The Azov Battalion’s watermark can be seen clearly in the lower right hand corner of the image below. Azov’s photo was republished by international outlets including Sky News, but with the paramilitary’s brand cropped out. When South China Morning Post ran the image, it removed the watermark and credited “Azov Battalion via AP.

Among the first English language media figures to convey the Ukrainian government’s narrative of the incident to a mass audience was Illia Ponomarenko, a Kiev-based, US-trained reporter who has managed to rack up over a million Twitter followers since Russia’s invasion began.

Ponomarenko happened to work for the Kyiv Independent, an outlet that has functioned as one of the most potent US information weapons in Ukraine. The paper had been set up with assistance from the National Endowment for Democracy, a US intelligence cut-out, and an “emergency grant” from its EU-funded cousin, the European Endowment for Democracy.

For his part, Ponomarenko has referred to the Azov Battalion as his “brothers in arms”, and boasted of “chilling out” with its fighters near “enemy lines.”

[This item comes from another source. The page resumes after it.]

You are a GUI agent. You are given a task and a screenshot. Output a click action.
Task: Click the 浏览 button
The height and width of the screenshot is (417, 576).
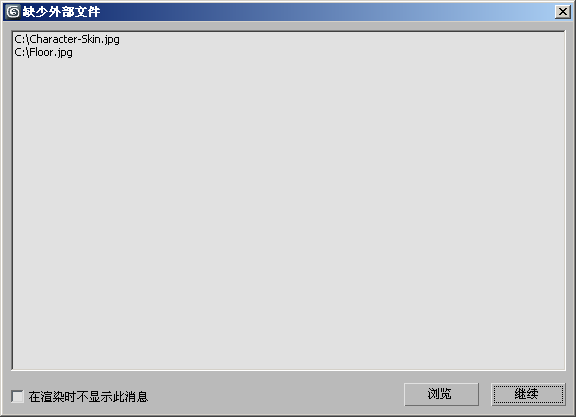441,394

Seemingly swept up in the emotional maelstrom inspired by the news from Mariupol, President Joseph Biden blasted his Russian counterpart, Vladimir Putin, as a “war criminal,” a “murderous dictator,” and a “pure thug.”

Next, Human Rights Watch issued a hastily composed press release headlined, “Mariupol Theater Hit By Russian Attack Sheltered Hundreds.” The billionaire-backed NGO acknowledged it had not interviewed any Mariupol residents after the attack, and provided no evidence to demonstrate Russian responsibility. Indeed, HRW’s lone source fingering Russia as the culprit was the Ukrainian governor of Donetsk.

Was Russia’s military so bloodthirsty – and politically self-destructive – that it had deliberately targeted a building that was known to be filled with children? Or had the Mariupol residents’ prediction of a false flag from four days before come true?